(Element and text position data)
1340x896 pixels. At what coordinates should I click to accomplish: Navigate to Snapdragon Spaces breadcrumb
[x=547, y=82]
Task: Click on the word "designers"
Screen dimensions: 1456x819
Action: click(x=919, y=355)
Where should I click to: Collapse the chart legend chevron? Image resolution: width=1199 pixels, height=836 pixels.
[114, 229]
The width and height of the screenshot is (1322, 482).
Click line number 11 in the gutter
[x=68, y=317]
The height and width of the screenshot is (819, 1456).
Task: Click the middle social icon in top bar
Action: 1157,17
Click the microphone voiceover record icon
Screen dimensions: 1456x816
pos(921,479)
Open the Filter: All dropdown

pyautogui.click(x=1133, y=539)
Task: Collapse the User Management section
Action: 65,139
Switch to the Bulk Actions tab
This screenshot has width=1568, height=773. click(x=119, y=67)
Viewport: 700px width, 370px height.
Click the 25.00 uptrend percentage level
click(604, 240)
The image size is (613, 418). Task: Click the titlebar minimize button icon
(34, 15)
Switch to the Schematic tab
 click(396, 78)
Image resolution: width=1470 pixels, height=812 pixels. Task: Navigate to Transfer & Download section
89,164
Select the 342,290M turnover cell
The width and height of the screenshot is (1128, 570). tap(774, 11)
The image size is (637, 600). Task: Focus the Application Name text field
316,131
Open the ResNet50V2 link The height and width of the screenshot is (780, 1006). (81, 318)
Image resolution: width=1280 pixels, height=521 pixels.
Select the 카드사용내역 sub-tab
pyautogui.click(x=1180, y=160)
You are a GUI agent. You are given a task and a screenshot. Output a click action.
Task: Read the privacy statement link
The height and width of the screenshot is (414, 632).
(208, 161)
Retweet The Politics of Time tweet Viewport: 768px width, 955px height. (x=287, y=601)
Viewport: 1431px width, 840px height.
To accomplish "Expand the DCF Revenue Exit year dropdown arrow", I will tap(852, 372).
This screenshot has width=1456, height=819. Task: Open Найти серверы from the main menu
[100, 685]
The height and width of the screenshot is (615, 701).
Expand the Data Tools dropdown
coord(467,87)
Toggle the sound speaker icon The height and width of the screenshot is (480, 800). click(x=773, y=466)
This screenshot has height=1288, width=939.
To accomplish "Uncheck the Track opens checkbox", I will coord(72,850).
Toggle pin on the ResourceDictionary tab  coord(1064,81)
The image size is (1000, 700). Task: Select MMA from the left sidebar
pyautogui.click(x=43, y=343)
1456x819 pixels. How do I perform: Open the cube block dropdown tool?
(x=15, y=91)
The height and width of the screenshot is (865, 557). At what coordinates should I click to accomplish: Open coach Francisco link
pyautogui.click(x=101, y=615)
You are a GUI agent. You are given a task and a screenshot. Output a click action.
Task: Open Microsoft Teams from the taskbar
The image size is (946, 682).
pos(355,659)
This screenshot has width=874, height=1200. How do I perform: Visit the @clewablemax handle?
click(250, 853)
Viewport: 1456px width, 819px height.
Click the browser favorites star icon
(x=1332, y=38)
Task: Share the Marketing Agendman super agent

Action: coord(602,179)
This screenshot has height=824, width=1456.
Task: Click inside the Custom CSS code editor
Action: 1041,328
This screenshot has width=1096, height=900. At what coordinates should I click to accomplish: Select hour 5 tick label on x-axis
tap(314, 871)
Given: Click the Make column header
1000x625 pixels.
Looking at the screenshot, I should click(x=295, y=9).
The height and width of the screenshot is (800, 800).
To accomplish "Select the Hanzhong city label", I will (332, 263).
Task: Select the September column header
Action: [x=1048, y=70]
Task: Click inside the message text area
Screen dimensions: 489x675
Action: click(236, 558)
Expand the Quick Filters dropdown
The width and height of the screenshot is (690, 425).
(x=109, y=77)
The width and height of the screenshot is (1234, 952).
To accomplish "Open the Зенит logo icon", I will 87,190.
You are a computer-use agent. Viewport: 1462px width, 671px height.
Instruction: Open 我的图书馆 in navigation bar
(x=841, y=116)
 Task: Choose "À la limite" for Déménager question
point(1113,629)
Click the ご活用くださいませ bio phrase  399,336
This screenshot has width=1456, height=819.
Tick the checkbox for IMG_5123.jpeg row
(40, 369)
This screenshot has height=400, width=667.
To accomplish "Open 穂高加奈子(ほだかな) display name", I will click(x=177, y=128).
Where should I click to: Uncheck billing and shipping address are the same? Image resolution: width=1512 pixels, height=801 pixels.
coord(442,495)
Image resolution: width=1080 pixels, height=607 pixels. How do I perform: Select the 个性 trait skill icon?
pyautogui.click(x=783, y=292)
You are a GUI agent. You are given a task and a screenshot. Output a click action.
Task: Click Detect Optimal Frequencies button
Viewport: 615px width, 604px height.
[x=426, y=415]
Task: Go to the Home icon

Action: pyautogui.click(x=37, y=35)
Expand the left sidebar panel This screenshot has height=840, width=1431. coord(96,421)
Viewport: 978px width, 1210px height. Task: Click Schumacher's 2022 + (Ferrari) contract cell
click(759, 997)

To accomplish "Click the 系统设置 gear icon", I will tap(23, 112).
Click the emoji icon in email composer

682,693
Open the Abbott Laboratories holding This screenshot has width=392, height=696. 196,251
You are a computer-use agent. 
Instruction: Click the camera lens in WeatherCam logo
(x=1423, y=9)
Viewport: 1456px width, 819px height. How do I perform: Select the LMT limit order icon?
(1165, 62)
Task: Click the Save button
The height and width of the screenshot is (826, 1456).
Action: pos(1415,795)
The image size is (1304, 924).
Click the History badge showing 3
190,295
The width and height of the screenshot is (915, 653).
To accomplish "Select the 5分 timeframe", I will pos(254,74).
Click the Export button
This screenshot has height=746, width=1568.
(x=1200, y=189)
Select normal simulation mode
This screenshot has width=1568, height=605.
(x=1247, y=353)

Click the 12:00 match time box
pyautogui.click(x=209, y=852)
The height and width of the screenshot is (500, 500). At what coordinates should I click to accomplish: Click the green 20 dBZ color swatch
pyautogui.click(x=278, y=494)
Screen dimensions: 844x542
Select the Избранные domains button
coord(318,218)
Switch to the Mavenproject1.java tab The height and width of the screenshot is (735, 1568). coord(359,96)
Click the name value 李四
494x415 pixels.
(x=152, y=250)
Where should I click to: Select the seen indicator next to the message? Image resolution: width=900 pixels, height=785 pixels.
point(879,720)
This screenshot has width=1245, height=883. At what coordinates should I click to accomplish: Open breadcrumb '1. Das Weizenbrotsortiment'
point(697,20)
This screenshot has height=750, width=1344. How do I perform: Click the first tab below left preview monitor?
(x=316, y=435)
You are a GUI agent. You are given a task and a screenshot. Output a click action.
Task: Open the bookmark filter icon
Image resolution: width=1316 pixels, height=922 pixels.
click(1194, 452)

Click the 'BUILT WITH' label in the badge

- **Exercise task**:
Quote the lines above word for word, beginning with the line that contains "Click the ご活用くださいませ" and ending with the line that contains "I will pos(254,74).", both included.

- **Response to this task**:
Click the ご活用くださいませ bio phrase  399,336
This screenshot has width=1456, height=819.
Tick the checkbox for IMG_5123.jpeg row
(40, 369)
This screenshot has height=400, width=667.
To accomplish "Open 穂高加奈子(ほだかな) display name", I will click(x=177, y=128).
Where should I click to: Uncheck billing and shipping address are the same? Image resolution: width=1512 pixels, height=801 pixels.
coord(442,495)
Image resolution: width=1080 pixels, height=607 pixels. How do I perform: Select the 个性 trait skill icon?
pyautogui.click(x=783, y=292)
You are a GUI agent. You are given a task and a screenshot. Output a click action.
Task: Click Detect Optimal Frequencies button
Viewport: 615px width, 604px height.
[x=426, y=415]
Task: Go to the Home icon

Action: pyautogui.click(x=37, y=35)
Expand the left sidebar panel This screenshot has height=840, width=1431. coord(96,421)
Viewport: 978px width, 1210px height. Task: Click Schumacher's 2022 + (Ferrari) contract cell
click(759, 997)

To accomplish "Click the 系统设置 gear icon", I will tap(23, 112).
Click the emoji icon in email composer

682,693
Open the Abbott Laboratories holding This screenshot has width=392, height=696. 196,251
You are a computer-use agent. 
Instruction: Click the camera lens in WeatherCam logo
(x=1423, y=9)
Viewport: 1456px width, 819px height. How do I perform: Select the LMT limit order icon?
(1165, 62)
Task: Click the Save button
The height and width of the screenshot is (826, 1456).
Action: pos(1415,795)
The image size is (1304, 924).
Click the History badge showing 3
190,295
The width and height of the screenshot is (915, 653).
To accomplish "Select the 5分 timeframe", I will pos(254,74).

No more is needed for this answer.